**Requirements:**
Edit the items below so that every "Where should I click to" becomes "Where do I click to", with nothing else altered.

Stored entries:
◇ ◇ ◇ ◇ ◇ ◇ ◇
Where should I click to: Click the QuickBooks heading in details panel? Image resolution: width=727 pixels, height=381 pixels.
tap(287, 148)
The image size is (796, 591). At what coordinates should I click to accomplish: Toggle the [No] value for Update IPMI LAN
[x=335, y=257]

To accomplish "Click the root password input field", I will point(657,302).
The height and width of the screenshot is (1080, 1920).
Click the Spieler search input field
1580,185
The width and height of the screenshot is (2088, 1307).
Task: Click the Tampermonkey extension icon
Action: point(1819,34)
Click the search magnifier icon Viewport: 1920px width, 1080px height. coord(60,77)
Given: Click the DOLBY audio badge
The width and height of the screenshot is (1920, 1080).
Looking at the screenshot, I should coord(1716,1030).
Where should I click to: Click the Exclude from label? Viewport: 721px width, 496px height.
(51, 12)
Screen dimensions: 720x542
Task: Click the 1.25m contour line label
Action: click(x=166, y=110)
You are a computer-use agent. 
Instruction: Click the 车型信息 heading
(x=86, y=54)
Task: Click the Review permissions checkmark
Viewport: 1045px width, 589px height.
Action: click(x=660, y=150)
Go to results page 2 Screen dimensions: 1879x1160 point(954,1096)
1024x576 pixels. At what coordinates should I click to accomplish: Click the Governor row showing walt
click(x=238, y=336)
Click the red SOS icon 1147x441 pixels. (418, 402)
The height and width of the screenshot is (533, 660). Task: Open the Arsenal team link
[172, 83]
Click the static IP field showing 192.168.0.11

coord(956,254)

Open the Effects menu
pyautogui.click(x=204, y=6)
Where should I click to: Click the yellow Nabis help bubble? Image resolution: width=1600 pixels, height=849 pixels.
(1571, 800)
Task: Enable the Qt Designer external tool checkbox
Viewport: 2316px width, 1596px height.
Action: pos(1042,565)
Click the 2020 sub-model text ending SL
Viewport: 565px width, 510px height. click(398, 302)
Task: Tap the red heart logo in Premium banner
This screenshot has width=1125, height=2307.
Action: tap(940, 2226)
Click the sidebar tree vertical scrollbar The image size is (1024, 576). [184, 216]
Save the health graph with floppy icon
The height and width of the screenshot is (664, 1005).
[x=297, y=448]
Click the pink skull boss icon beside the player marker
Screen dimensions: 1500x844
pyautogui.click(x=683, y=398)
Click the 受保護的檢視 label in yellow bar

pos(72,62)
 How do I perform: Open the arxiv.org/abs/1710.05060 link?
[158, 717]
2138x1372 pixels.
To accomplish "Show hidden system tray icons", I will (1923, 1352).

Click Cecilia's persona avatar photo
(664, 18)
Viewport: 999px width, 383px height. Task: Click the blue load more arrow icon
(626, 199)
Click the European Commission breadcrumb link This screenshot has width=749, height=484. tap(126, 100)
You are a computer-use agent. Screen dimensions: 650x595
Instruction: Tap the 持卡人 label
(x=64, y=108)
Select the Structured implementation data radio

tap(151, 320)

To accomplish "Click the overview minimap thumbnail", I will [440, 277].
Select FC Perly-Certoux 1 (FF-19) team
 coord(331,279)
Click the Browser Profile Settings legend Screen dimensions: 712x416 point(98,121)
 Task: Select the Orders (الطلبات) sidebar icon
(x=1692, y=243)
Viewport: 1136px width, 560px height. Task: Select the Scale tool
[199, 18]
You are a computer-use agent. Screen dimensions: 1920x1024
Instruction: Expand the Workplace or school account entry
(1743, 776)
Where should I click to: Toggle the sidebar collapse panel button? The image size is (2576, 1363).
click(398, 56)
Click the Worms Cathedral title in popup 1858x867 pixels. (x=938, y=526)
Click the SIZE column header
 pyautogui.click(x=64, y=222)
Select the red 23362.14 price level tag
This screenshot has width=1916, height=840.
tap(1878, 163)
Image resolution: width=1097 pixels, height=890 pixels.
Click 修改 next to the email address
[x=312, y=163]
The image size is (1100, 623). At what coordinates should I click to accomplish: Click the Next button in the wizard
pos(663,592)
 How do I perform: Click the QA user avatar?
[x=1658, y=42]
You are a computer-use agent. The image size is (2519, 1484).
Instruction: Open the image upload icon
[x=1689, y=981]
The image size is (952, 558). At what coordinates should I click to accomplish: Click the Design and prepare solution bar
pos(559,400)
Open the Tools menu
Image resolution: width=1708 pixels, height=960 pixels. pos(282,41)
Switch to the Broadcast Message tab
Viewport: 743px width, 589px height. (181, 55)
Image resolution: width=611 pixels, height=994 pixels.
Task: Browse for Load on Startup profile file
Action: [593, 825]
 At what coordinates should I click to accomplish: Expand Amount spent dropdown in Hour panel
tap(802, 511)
◇ ◇ ◇ ◇ ◇ ◇ ◇
**Finished task:**
Where do I click to: Click the QuickBooks heading in details panel? Image resolution: width=727 pixels, height=381 pixels.
tap(287, 148)
The image size is (796, 591). At what coordinates should I click to accomplish: Toggle the [No] value for Update IPMI LAN
[x=335, y=257]

To accomplish "Click the root password input field", I will point(657,302).
The height and width of the screenshot is (1080, 1920).
Click the Spieler search input field
1580,185
The width and height of the screenshot is (2088, 1307).
Task: Click the Tampermonkey extension icon
Action: point(1819,34)
Click the search magnifier icon Viewport: 1920px width, 1080px height. coord(60,77)
Given: Click the DOLBY audio badge
The width and height of the screenshot is (1920, 1080).
Looking at the screenshot, I should coord(1716,1030).
Where do I click to: Click the Exclude from label? Viewport: 721px width, 496px height.
(51, 12)
Screen dimensions: 720x542
Task: Click the 1.25m contour line label
Action: click(x=166, y=110)
You are a computer-use agent. 
Instruction: Click the 车型信息 heading
(x=86, y=54)
Task: Click the Review permissions checkmark
Viewport: 1045px width, 589px height.
Action: click(x=660, y=150)
Go to results page 2 Screen dimensions: 1879x1160 point(954,1096)
1024x576 pixels. At what coordinates should I click to accomplish: Click the Governor row showing walt
click(x=238, y=336)
Click the red SOS icon 1147x441 pixels. (418, 402)
The height and width of the screenshot is (533, 660). Task: Open the Arsenal team link
[172, 83]
Click the static IP field showing 192.168.0.11

coord(956,254)

Open the Effects menu
pyautogui.click(x=204, y=6)
Where do I click to: Click the yellow Nabis help bubble? Image resolution: width=1600 pixels, height=849 pixels.
(1571, 800)
Task: Enable the Qt Designer external tool checkbox
Viewport: 2316px width, 1596px height.
Action: pos(1042,565)
Click the 2020 sub-model text ending SL
Viewport: 565px width, 510px height. click(398, 302)
Task: Tap the red heart logo in Premium banner
This screenshot has width=1125, height=2307.
Action: tap(940, 2226)
Click the sidebar tree vertical scrollbar The image size is (1024, 576). [184, 216]
Save the health graph with floppy icon
The height and width of the screenshot is (664, 1005).
[x=297, y=448]
Click the pink skull boss icon beside the player marker
Screen dimensions: 1500x844
pyautogui.click(x=683, y=398)
Click the 受保護的檢視 label in yellow bar

pos(72,62)
 How do I perform: Open the arxiv.org/abs/1710.05060 link?
[158, 717]
2138x1372 pixels.
To accomplish "Show hidden system tray icons", I will (1923, 1352).

Click Cecilia's persona avatar photo
(664, 18)
Viewport: 999px width, 383px height. Task: Click the blue load more arrow icon
(626, 199)
Click the European Commission breadcrumb link This screenshot has width=749, height=484. tap(126, 100)
You are a computer-use agent. Screen dimensions: 650x595
Instruction: Tap the 持卡人 label
(x=64, y=108)
Select the Structured implementation data radio

tap(151, 320)

To accomplish "Click the overview minimap thumbnail", I will [440, 277].
Select FC Perly-Certoux 1 (FF-19) team
 coord(331,279)
Click the Browser Profile Settings legend Screen dimensions: 712x416 point(98,121)
 Task: Select the Orders (الطلبات) sidebar icon
(x=1692, y=243)
Viewport: 1136px width, 560px height. Task: Select the Scale tool
[199, 18]
You are a computer-use agent. Screen dimensions: 1920x1024
Instruction: Expand the Workplace or school account entry
(1743, 776)
Where do I click to: Toggle the sidebar collapse panel button? The image size is (2576, 1363).
click(398, 56)
Click the Worms Cathedral title in popup 1858x867 pixels. (x=938, y=526)
Click the SIZE column header
 pyautogui.click(x=64, y=222)
Select the red 23362.14 price level tag
This screenshot has width=1916, height=840.
tap(1878, 163)
Image resolution: width=1097 pixels, height=890 pixels.
Click 修改 next to the email address
[x=312, y=163]
The image size is (1100, 623). At what coordinates should I click to accomplish: Click the Next button in the wizard
pos(663,592)
 How do I perform: Click the QA user avatar?
[x=1658, y=42]
You are a computer-use agent. The image size is (2519, 1484).
Instruction: Open the image upload icon
[x=1689, y=981]
The image size is (952, 558). At what coordinates should I click to accomplish: Click the Design and prepare solution bar
pos(559,400)
Open the Tools menu
Image resolution: width=1708 pixels, height=960 pixels. pos(282,41)
Switch to the Broadcast Message tab
Viewport: 743px width, 589px height. (181, 55)
Image resolution: width=611 pixels, height=994 pixels.
Task: Browse for Load on Startup profile file
Action: [593, 825]
 At what coordinates should I click to accomplish: Expand Amount spent dropdown in Hour panel
tap(802, 511)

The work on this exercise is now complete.